**INSTRUCTIONS TO FOLLOW**
Copy out the data below. Leave nothing out and alter nothing.

**Dataset excerpts**
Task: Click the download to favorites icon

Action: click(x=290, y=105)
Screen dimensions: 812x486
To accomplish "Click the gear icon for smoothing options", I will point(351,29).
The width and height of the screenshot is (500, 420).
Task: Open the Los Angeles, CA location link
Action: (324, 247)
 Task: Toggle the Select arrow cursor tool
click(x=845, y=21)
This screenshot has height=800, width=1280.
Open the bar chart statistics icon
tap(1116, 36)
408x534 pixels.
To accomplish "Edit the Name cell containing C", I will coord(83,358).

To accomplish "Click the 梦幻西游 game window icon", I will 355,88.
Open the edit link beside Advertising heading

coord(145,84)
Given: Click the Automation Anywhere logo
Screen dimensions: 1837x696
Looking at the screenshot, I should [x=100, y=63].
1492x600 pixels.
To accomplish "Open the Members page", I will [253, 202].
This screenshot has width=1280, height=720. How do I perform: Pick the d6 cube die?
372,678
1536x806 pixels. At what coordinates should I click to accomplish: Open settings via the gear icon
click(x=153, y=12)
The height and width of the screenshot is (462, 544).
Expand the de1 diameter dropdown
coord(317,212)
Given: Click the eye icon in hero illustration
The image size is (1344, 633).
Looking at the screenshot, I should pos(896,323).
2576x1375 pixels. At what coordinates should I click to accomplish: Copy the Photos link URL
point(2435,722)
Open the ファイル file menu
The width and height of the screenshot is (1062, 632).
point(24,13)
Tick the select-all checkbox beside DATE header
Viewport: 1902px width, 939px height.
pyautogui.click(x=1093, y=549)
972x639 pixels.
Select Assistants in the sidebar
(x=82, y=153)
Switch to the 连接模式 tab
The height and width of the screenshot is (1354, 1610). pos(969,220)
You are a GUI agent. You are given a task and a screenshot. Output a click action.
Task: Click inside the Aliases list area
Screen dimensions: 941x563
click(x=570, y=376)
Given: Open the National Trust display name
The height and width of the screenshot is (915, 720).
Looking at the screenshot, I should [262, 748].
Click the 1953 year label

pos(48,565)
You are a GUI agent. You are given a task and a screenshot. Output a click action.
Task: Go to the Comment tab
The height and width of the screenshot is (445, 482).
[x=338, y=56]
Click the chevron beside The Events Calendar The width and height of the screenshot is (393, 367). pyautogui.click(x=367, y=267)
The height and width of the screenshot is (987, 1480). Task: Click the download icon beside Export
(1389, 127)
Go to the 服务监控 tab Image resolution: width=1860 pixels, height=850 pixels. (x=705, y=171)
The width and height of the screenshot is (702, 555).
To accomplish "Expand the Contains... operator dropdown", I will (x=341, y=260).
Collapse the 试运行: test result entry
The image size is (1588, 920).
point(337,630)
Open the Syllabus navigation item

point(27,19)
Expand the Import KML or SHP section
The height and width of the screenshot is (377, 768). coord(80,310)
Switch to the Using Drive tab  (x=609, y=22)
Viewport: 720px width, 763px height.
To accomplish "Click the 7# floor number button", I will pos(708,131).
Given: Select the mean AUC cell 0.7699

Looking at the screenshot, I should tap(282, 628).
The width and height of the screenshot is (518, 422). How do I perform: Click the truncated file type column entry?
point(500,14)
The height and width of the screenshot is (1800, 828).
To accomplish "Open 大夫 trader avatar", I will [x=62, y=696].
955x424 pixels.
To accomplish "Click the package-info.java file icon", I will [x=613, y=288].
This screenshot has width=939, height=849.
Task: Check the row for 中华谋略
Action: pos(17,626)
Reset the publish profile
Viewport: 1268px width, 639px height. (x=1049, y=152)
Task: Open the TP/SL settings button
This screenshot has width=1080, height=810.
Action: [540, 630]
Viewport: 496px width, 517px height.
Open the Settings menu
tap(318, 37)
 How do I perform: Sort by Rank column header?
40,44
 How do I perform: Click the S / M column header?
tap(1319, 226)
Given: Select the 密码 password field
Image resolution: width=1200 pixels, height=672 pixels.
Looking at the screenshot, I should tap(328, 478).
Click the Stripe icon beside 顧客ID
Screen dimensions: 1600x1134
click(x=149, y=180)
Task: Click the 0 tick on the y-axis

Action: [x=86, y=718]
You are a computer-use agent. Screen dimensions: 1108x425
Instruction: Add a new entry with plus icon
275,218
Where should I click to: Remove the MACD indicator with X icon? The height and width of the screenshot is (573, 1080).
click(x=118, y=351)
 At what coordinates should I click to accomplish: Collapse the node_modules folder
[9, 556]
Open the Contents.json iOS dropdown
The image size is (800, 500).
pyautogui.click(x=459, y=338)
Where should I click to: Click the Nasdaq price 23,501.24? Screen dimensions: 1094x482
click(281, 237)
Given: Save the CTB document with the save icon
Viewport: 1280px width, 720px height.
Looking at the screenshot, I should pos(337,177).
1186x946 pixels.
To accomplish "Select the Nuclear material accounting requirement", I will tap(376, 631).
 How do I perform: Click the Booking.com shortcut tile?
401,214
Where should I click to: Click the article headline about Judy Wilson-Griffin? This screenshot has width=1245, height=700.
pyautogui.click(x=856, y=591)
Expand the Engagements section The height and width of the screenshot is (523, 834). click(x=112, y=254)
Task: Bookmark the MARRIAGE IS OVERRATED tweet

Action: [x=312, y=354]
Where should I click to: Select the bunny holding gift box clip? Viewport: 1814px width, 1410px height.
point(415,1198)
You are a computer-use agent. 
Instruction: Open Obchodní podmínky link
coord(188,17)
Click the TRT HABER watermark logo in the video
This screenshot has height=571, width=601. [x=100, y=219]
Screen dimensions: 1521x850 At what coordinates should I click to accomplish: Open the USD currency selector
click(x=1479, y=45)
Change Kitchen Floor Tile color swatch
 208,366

**EXERCISE ANSWER**
Task: Click the download to favorites icon

Action: click(x=290, y=105)
Screen dimensions: 812x486
To accomplish "Click the gear icon for smoothing options", I will point(351,29).
The width and height of the screenshot is (500, 420).
Task: Open the Los Angeles, CA location link
Action: (324, 247)
 Task: Toggle the Select arrow cursor tool
click(x=845, y=21)
This screenshot has height=800, width=1280.
Open the bar chart statistics icon
tap(1116, 36)
408x534 pixels.
To accomplish "Edit the Name cell containing C", I will coord(83,358).

To accomplish "Click the 梦幻西游 game window icon", I will 355,88.
Open the edit link beside Advertising heading

coord(145,84)
Given: Click the Automation Anywhere logo
Screen dimensions: 1837x696
Looking at the screenshot, I should [x=100, y=63].
1492x600 pixels.
To accomplish "Open the Members page", I will [253, 202].
This screenshot has width=1280, height=720. How do I perform: Pick the d6 cube die?
372,678
1536x806 pixels. At what coordinates should I click to accomplish: Open settings via the gear icon
click(x=153, y=12)
The height and width of the screenshot is (462, 544).
Expand the de1 diameter dropdown
coord(317,212)
Given: Click the eye icon in hero illustration
The image size is (1344, 633).
Looking at the screenshot, I should pos(896,323).
2576x1375 pixels. At what coordinates should I click to accomplish: Copy the Photos link URL
point(2435,722)
Open the ファイル file menu
The width and height of the screenshot is (1062, 632).
point(24,13)
Tick the select-all checkbox beside DATE header
Viewport: 1902px width, 939px height.
pyautogui.click(x=1093, y=549)
972x639 pixels.
Select Assistants in the sidebar
(x=82, y=153)
Switch to the 连接模式 tab
The height and width of the screenshot is (1354, 1610). pos(969,220)
You are a GUI agent. You are given a task and a screenshot. Output a click action.
Task: Click inside the Aliases list area
Screen dimensions: 941x563
click(x=570, y=376)
Given: Open the National Trust display name
The height and width of the screenshot is (915, 720).
Looking at the screenshot, I should [262, 748].
Click the 1953 year label

pos(48,565)
You are a GUI agent. You are given a task and a screenshot. Output a click action.
Task: Go to the Comment tab
The height and width of the screenshot is (445, 482).
[x=338, y=56]
Click the chevron beside The Events Calendar The width and height of the screenshot is (393, 367). pyautogui.click(x=367, y=267)
The height and width of the screenshot is (987, 1480). Task: Click the download icon beside Export
(1389, 127)
Go to the 服务监控 tab Image resolution: width=1860 pixels, height=850 pixels. (x=705, y=171)
The width and height of the screenshot is (702, 555).
To accomplish "Expand the Contains... operator dropdown", I will (x=341, y=260).
Collapse the 试运行: test result entry
The image size is (1588, 920).
point(337,630)
Open the Syllabus navigation item

point(27,19)
Expand the Import KML or SHP section
The height and width of the screenshot is (377, 768). coord(80,310)
Switch to the Using Drive tab  (x=609, y=22)
Viewport: 720px width, 763px height.
To accomplish "Click the 7# floor number button", I will pos(708,131).
Given: Select the mean AUC cell 0.7699

Looking at the screenshot, I should tap(282, 628).
The width and height of the screenshot is (518, 422). How do I perform: Click the truncated file type column entry?
point(500,14)
The height and width of the screenshot is (1800, 828).
To accomplish "Open 大夫 trader avatar", I will [x=62, y=696].
955x424 pixels.
To accomplish "Click the package-info.java file icon", I will [x=613, y=288].
This screenshot has width=939, height=849.
Task: Check the row for 中华谋略
Action: pos(17,626)
Reset the publish profile
Viewport: 1268px width, 639px height. (x=1049, y=152)
Task: Open the TP/SL settings button
This screenshot has width=1080, height=810.
Action: [540, 630]
Viewport: 496px width, 517px height.
Open the Settings menu
tap(318, 37)
 How do I perform: Sort by Rank column header?
40,44
 How do I perform: Click the S / M column header?
tap(1319, 226)
Given: Select the 密码 password field
Image resolution: width=1200 pixels, height=672 pixels.
Looking at the screenshot, I should tap(328, 478).
Click the Stripe icon beside 顧客ID
Screen dimensions: 1600x1134
click(x=149, y=180)
Task: Click the 0 tick on the y-axis

Action: [x=86, y=718]
You are a computer-use agent. Screen dimensions: 1108x425
Instruction: Add a new entry with plus icon
275,218
Where should I click to: Remove the MACD indicator with X icon? The height and width of the screenshot is (573, 1080).
click(x=118, y=351)
 At what coordinates should I click to accomplish: Collapse the node_modules folder
[9, 556]
Open the Contents.json iOS dropdown
The image size is (800, 500).
pyautogui.click(x=459, y=338)
Where should I click to: Click the Nasdaq price 23,501.24? Screen dimensions: 1094x482
click(281, 237)
Given: Save the CTB document with the save icon
Viewport: 1280px width, 720px height.
Looking at the screenshot, I should pos(337,177).
1186x946 pixels.
To accomplish "Select the Nuclear material accounting requirement", I will tap(376, 631).
 How do I perform: Click the Booking.com shortcut tile?
401,214
Where should I click to: Click the article headline about Judy Wilson-Griffin? This screenshot has width=1245, height=700.
pyautogui.click(x=856, y=591)
Expand the Engagements section The height and width of the screenshot is (523, 834). click(x=112, y=254)
Task: Bookmark the MARRIAGE IS OVERRATED tweet

Action: [x=312, y=354]
Where should I click to: Select the bunny holding gift box clip? Viewport: 1814px width, 1410px height.
point(415,1198)
You are a computer-use agent. 
Instruction: Open Obchodní podmínky link
coord(188,17)
Click the TRT HABER watermark logo in the video
This screenshot has height=571, width=601. [x=100, y=219]
Screen dimensions: 1521x850 At what coordinates should I click to accomplish: Open the USD currency selector
click(x=1479, y=45)
Change Kitchen Floor Tile color swatch
 208,366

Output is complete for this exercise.